The gas station at the edge of the city looked deserted; the front gate was shut tight. A sentry waved me away when I pulled up. An old man wearing a cloth cap looked at me from behind the bars of the gate.

"Everything's closed. You can't get nothing here." I handed the coupons to him. He studied them closely, then said something to the sentry. The gate sagged so badly it took the two of them to swing it open.

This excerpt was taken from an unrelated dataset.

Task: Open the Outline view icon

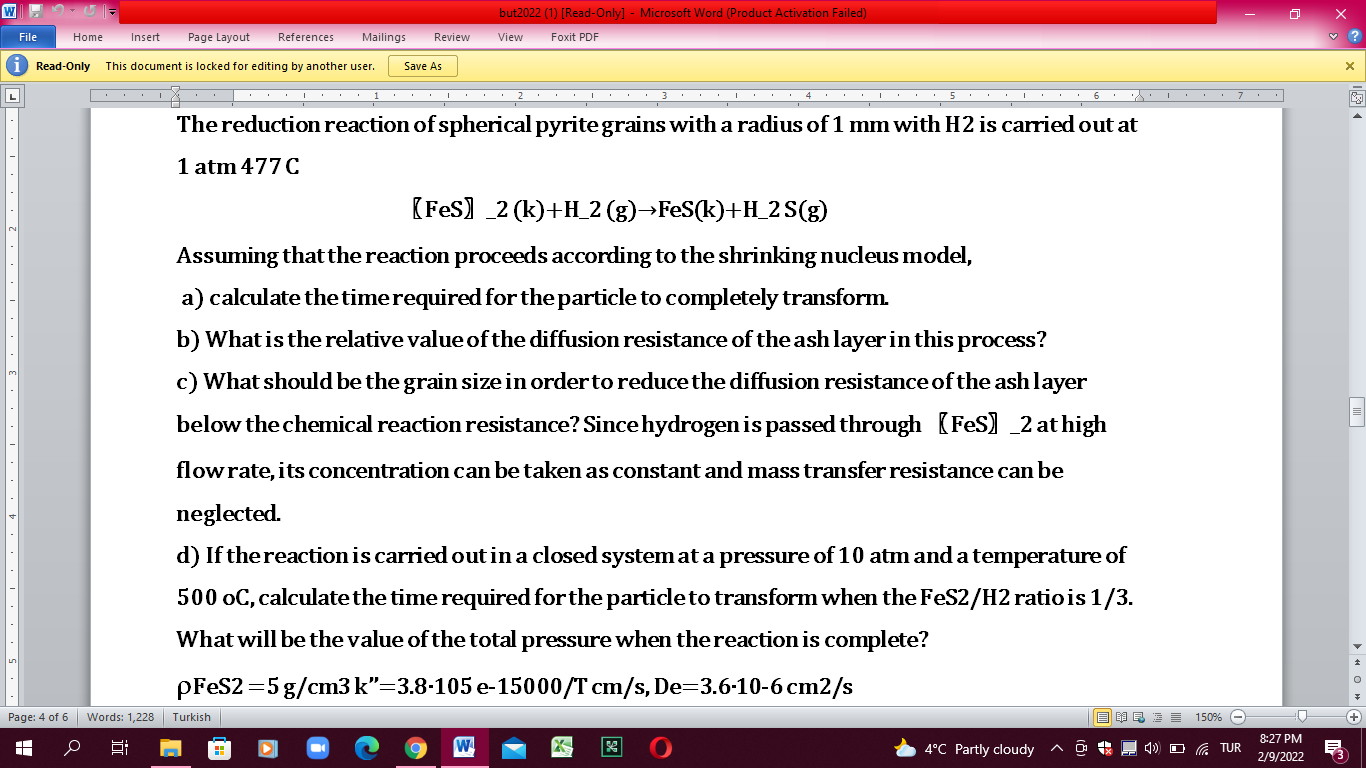Action: [x=1158, y=717]
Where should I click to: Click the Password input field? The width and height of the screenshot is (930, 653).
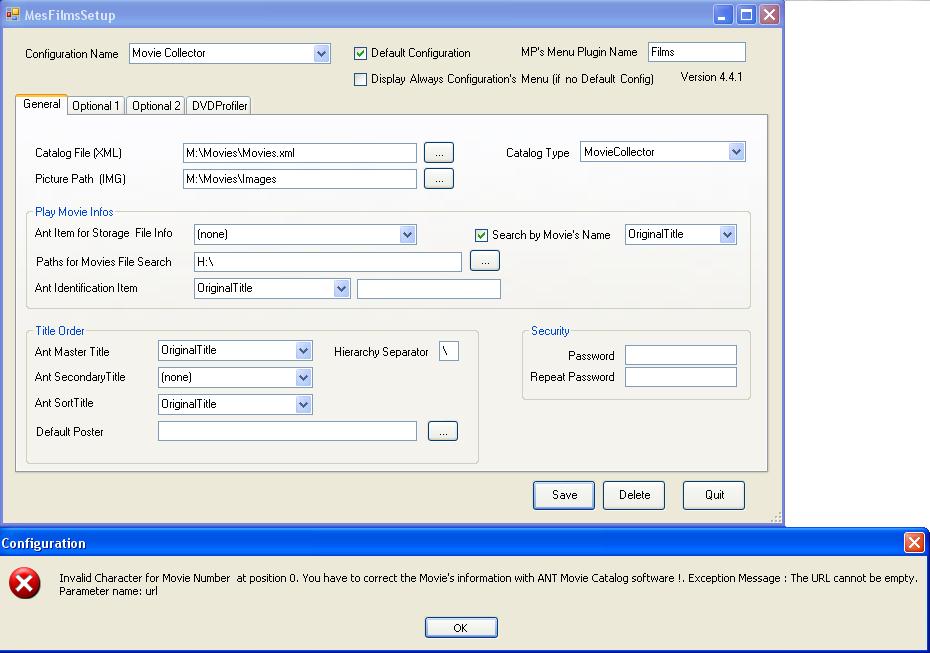[680, 355]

The old man put out his hand. "Give me the keys. You can't drive in without a military pass. You can sit over there if you want." He indicated a concrete bench on a patch of dirt next to a low fence. He got in and started the car. "A Volvo. Not many of these left. None in Hamhung as far as I know. And only a few in Pyongyang." I watched the car pull up to the fuel pump at the far end of the compound. The sentry dragged the gate shut and locked it.

A rose bush grew along the fence behind the bench, climbing up from the ugly oil-stained pavement to make a thick wall. The flowers were red, a shade lighter than the girl's blouse had been. The bush was pruned and tended, fed and watered. Each leaf was a glossy green, free of pests or disease. At night, when the air was still and no trucks were spewing exhaust along the street, this spot must have been a perfumed silence.